I am glad that we have softball/t-ball to keep us busy this month! I dont know what I will do next month. I know something will pop up...I was reading Jana's blog and felt so sorry for her. I can only begin to imagine what it is like to have Carson with her, and be thinking of Drew. I have thought about what it will be like when we have another one. I know that I will be thinking of Carli thru all of the steps.
In our new house here, the playroom would have been Carli's bedroom. Right now it is a mess with some toys and other stuff that doesnt have a home yet in it. Mikaela had told me that Carter told her the other nite that they need to clean it up for the next baby. That made me smile..I think having another baby will help us ALL heal some. Carter even asked me if we have another sister what her name will be...cuz he doesnt want to name another baby Carli. I told him to not to worry about that!! I have thought of another middle name that I like to go with Mackenzie...that is, if Casey would even go for it!! Mackenzie Lanae....I dont know if he will go for it thou...he wasnt too fond of the name Kaia..so I can only imagine what he will say about Lanae!! *LOL*
That is right!! We have a victory!! Mikaela's softball team won on Thursday nite!! Can I hear a Woohoo?? *LOL* They played really well....it kinda made you wonder when the first at bat ended with 3 strike outs!! But these girls came ready to play ball!! Mikaela had one strikeout and a single! She did really well, but kinda got an attitude when her coach put her in centerfield!! Oh, and you could tell that she was NOT happy!! She had been playing 2nd base, and doing a really good job at it. Then, when her coach put her out in center, her whole demenor changed. Mikaela wouldnt get in the ready position until I hollered at her...such a site. Nothing like throwing a hissy fit during your game!! I still love her nonetheless!! Silly girl! She has practice today. It should be more uplifting than what we all originally thought. Coach told the girls that if they didnt start getting serious, he was going to have long practices that werent going to be any fun!! Maybe it wont be so bad now!! I have another thought I want to blog about, but I will have to do that later, after some much needed how cleaning!!!
Labels: Carli
This is will be short, since I have to get to work. Mikaela's softball team has lost the last 3 games they played. Mind you, they have all been within the last 24 hours. Their very first game ended in a tie, since we all had work/school the next day. Monday nite, Mikaela had a double header, game at 6:30 and again at 8. They lost the first one 5-3, and the second one 10-0! The 2nd team they played Monday was good...so was the team last nite!! They lost last nite 13-0!! I am so upset!! Mikaela had really good plays and got hits...so I cant be upset with her! We have a really young team, so I know that doesnt help...but some of the mistakes they made last nite were stupid ones!! Oh well!! Hopefully we will fair better Thursday nite!!!

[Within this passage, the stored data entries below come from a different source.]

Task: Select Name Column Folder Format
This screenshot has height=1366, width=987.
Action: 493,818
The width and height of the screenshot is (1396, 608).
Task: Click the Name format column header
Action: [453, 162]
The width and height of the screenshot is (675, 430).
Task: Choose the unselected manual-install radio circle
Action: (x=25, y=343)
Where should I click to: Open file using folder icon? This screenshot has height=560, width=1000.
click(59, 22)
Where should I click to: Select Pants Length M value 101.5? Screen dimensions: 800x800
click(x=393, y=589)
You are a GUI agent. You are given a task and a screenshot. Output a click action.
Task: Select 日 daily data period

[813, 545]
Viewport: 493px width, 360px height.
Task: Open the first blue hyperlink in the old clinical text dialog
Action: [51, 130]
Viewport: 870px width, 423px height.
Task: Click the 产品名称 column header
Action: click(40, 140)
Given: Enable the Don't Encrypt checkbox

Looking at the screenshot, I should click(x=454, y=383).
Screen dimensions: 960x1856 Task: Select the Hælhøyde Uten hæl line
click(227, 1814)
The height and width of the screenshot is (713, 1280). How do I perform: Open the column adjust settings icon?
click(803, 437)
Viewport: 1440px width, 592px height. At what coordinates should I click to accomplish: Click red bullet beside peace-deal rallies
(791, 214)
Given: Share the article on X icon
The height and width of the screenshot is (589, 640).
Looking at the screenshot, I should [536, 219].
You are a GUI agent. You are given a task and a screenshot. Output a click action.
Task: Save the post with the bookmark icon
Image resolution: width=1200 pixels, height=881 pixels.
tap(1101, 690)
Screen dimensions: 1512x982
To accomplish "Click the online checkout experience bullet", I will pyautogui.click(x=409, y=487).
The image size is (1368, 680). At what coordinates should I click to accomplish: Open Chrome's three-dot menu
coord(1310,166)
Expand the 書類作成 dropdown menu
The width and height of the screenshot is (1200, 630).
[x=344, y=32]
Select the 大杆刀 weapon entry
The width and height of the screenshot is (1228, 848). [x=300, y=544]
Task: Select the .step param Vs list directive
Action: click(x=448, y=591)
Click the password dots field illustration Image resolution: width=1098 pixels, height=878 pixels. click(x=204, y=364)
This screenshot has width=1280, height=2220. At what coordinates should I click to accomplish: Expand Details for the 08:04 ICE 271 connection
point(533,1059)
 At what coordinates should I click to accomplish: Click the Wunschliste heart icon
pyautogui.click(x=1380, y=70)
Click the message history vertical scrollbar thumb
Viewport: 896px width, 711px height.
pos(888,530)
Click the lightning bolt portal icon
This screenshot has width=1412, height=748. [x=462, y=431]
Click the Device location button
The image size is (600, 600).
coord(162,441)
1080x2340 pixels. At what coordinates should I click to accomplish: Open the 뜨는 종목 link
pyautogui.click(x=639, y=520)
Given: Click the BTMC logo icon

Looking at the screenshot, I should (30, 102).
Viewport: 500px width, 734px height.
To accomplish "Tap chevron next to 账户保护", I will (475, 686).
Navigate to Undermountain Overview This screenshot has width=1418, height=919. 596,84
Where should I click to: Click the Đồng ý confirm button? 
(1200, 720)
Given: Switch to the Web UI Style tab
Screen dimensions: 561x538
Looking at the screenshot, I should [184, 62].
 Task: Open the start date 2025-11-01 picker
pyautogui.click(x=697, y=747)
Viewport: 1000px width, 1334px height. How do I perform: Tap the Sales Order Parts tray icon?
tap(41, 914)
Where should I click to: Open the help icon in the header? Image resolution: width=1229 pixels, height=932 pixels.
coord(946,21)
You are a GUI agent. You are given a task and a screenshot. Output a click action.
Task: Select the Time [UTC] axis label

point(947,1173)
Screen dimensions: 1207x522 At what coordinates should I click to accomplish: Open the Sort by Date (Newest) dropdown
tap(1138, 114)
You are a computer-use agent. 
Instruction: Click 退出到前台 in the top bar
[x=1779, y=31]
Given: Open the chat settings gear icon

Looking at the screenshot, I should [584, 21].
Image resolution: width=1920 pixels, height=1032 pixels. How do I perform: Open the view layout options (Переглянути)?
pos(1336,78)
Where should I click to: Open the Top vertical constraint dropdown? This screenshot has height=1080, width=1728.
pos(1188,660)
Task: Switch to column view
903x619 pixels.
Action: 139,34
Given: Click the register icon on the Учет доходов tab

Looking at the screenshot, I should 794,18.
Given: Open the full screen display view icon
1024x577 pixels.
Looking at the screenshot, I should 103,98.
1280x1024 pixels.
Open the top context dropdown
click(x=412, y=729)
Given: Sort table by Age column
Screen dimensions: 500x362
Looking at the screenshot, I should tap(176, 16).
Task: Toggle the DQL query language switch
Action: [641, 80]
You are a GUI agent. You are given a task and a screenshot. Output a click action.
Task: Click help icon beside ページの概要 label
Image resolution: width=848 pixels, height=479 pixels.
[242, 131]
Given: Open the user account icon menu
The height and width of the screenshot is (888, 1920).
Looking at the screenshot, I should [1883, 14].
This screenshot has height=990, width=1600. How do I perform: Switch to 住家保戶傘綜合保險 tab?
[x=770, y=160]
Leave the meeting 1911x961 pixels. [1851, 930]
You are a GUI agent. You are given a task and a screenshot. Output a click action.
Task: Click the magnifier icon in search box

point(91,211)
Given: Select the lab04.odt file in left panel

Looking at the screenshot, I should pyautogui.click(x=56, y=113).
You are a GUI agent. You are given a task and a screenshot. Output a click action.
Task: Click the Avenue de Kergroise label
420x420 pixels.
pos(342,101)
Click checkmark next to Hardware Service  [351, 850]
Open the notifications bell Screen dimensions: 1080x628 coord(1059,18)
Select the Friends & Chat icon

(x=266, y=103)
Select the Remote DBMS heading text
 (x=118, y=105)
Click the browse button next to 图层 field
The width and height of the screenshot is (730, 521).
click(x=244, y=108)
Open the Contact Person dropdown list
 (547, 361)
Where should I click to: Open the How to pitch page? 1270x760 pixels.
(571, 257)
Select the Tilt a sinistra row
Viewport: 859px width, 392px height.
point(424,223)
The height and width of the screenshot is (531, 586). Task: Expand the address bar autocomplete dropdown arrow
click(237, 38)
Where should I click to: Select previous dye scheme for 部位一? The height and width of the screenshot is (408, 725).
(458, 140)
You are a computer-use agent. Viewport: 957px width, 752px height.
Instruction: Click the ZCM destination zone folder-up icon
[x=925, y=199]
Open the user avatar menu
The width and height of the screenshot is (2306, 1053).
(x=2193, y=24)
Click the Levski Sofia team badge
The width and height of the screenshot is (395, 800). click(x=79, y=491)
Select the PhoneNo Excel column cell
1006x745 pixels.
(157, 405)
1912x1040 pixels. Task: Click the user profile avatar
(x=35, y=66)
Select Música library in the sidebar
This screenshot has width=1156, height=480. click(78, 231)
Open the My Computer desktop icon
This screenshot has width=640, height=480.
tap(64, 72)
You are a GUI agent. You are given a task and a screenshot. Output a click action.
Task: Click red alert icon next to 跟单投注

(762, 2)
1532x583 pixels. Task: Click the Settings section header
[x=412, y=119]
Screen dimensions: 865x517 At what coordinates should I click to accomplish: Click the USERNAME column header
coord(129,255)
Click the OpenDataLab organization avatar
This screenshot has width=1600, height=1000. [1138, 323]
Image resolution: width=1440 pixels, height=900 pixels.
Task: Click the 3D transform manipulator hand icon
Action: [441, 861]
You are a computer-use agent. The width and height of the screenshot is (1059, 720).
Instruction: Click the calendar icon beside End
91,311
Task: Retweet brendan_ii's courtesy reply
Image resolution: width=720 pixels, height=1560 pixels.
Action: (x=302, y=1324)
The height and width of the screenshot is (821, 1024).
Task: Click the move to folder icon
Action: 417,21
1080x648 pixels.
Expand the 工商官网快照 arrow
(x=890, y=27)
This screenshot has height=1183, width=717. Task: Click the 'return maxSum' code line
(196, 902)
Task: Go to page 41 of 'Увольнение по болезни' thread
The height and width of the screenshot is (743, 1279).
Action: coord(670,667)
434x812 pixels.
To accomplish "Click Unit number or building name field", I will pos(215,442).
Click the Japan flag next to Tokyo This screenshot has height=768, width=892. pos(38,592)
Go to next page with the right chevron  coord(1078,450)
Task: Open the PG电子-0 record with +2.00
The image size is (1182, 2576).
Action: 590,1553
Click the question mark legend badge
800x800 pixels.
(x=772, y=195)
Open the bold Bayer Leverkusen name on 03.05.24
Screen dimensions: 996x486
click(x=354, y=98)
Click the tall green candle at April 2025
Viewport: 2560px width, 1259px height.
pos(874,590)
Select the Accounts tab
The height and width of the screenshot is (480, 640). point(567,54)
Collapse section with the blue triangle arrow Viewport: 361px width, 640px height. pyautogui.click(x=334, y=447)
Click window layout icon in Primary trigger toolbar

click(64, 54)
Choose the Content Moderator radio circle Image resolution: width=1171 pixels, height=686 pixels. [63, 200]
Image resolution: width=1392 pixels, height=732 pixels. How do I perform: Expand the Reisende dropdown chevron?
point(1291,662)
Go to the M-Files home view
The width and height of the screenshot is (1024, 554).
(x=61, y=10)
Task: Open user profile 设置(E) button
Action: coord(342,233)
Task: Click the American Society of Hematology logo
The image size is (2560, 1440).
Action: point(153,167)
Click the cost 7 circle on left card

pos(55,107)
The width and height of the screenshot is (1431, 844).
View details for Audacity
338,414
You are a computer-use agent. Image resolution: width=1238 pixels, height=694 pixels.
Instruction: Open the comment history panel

The past few days have been really really hard. I feel like I had been doing ok for awhile. Then these past few days, just thinking of Carli brings almost uncontrolable tears that threaten to break the dam. I just think back to the very beginning of my pregnancy with her, back to before I even knew I was pregnant. Casey and I had gone on a motorcycle ride to a lake that is about 20 minutes or so away from here. As we were riding along, I saw this beautiful double rainbow. It hadnt rained recently, so I was extremely shocked to see such a sight. I just seemed to stare at it in amazement!! It was at that moment that I knew after 3 months of trying to conceive, that this was THE cycle. Sure enough....right before I was expecting to start, I tested. And I got my positive!! It just seemed that everything was going along so well!! I was going to have my last baby by the time I was 30, which happened February 7th. I was having the baby girl that I wanted. It just all seemed to be perfect!! There are so many things that made me feel like that...too many to list.
I was at Mikaela's softball game the other nite, waiting to find out if it was going to be cancelled or not..and it hit me! I should have a 2 month old to be loving and playing with, one to keep us entertained! It bothered me yesterday too at Worlds of Fun...I saw all these cute little babies...and it made me upset that I wasnt having to lug around that big stroller while chasing Carter and Keaton. I really think that weighed me down yesterday. I really enjoyed watching the boys have fun...but I had to hold back my tears a few times yesterday. It sucks so much!! I am hoping that this cycle will be the one for this next baby! Come on Angel Carli!! Help Mommy with that magic!!